> _DIRECTIONS FOR THIS TASK_
After finding the line containing "Screen dimensions: 792x423" below, please output that line and each following one through the line containing "481x245 pixels.", exactly as written.

(Beginning of THE DATA)

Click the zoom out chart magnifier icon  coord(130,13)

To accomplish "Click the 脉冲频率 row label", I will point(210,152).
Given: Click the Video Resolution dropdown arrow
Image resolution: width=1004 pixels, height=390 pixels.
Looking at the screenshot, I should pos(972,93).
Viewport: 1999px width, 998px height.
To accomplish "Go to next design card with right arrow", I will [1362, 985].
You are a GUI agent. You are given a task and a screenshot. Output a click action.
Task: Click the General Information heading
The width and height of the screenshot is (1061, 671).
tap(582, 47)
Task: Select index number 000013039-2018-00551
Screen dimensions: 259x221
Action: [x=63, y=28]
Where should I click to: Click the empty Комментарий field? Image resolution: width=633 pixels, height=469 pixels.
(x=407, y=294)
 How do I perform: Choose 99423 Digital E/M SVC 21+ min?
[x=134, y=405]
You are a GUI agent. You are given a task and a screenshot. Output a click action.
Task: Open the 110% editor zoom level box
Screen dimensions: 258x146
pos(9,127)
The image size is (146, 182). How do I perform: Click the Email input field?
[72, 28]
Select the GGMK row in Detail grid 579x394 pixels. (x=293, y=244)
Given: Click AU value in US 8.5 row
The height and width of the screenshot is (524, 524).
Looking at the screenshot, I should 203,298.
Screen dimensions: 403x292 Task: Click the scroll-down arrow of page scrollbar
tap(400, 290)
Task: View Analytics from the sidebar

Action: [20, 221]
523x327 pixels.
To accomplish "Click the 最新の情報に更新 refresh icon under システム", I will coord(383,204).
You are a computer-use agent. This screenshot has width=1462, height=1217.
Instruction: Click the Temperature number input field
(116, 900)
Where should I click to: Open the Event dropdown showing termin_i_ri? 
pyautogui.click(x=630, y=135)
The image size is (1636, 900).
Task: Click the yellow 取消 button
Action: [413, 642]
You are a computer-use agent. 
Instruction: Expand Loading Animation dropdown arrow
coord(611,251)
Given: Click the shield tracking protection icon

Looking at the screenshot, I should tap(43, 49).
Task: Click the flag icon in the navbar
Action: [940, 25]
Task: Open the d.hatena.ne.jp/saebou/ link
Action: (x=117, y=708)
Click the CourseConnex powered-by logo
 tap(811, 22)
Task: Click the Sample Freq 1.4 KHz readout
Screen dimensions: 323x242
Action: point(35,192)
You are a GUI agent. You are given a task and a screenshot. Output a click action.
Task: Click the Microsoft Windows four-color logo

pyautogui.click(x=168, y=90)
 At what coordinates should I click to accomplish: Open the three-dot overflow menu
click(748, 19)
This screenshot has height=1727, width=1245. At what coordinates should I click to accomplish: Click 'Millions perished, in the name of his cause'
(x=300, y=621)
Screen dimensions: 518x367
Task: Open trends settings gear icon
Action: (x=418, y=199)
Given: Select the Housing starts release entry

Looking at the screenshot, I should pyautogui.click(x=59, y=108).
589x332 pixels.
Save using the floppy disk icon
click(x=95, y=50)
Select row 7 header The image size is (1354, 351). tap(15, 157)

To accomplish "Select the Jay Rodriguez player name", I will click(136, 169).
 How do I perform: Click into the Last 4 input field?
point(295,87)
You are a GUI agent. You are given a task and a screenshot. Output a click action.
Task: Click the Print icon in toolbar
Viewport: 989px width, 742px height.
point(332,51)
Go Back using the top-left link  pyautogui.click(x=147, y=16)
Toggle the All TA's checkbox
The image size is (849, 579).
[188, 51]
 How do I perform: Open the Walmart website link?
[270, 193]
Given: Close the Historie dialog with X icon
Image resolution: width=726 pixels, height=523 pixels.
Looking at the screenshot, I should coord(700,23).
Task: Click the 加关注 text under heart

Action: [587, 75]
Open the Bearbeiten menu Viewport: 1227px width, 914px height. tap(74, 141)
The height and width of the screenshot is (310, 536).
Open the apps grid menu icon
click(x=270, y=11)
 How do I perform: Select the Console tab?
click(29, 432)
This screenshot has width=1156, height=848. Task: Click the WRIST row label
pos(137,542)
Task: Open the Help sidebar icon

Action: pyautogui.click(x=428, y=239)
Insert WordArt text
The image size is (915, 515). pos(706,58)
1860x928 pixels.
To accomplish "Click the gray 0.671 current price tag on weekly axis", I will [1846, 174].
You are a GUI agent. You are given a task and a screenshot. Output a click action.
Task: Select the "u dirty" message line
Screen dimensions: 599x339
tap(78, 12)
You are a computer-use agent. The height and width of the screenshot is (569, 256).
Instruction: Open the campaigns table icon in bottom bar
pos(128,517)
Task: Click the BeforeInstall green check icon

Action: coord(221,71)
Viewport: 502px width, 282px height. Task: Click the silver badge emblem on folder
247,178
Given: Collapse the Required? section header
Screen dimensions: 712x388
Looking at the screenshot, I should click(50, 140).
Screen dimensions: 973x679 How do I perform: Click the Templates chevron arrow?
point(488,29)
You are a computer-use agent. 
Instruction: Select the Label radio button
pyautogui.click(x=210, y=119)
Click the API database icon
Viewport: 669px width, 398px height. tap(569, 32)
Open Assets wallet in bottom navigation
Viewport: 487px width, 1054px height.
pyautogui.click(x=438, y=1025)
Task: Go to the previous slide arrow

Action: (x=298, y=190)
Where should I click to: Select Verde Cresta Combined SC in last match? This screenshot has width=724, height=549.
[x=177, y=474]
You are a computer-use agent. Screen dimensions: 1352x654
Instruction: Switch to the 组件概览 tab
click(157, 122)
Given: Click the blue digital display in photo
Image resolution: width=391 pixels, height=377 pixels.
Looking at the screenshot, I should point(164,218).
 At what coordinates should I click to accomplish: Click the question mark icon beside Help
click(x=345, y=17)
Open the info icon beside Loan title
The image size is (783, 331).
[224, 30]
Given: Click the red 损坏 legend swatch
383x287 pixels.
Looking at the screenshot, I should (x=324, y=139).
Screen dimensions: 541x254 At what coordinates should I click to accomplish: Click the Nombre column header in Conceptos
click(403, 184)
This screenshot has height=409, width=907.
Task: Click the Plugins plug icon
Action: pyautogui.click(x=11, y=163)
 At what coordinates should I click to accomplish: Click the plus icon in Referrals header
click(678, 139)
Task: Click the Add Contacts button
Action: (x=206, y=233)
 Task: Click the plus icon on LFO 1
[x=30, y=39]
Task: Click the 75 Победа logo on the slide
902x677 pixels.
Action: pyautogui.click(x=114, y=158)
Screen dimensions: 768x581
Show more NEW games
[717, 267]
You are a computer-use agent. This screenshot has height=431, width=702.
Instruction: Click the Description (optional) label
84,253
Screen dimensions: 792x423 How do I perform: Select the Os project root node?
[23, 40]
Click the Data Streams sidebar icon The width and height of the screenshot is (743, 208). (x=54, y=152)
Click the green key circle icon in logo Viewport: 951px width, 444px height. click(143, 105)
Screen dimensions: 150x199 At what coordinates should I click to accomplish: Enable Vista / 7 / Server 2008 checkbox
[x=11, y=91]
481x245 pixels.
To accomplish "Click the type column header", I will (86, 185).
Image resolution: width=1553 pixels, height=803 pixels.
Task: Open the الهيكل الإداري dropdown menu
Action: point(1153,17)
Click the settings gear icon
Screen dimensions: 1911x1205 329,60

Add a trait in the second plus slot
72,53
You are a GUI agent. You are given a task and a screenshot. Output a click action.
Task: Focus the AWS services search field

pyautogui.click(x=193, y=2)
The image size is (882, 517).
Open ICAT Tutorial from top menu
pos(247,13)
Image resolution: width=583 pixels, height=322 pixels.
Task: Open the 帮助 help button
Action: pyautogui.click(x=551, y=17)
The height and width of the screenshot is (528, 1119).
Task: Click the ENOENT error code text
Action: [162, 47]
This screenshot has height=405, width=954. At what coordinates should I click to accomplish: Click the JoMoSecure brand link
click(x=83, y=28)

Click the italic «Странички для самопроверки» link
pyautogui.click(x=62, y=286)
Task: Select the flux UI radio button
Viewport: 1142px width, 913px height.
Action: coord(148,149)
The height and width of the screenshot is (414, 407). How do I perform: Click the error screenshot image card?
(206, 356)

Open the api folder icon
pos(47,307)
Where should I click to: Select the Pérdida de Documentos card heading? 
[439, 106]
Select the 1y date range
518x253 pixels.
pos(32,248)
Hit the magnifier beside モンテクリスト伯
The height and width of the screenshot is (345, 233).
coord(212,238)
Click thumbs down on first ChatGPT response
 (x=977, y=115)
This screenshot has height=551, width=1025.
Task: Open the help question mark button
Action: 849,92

(End of THE DATA)

> _RESPONSE BELOW_
Screen dimensions: 792x423 How do I perform: Select the Os project root node?
[23, 40]
Click the Data Streams sidebar icon The width and height of the screenshot is (743, 208). (x=54, y=152)
Click the green key circle icon in logo Viewport: 951px width, 444px height. click(143, 105)
Screen dimensions: 150x199 At what coordinates should I click to accomplish: Enable Vista / 7 / Server 2008 checkbox
[x=11, y=91]
481x245 pixels.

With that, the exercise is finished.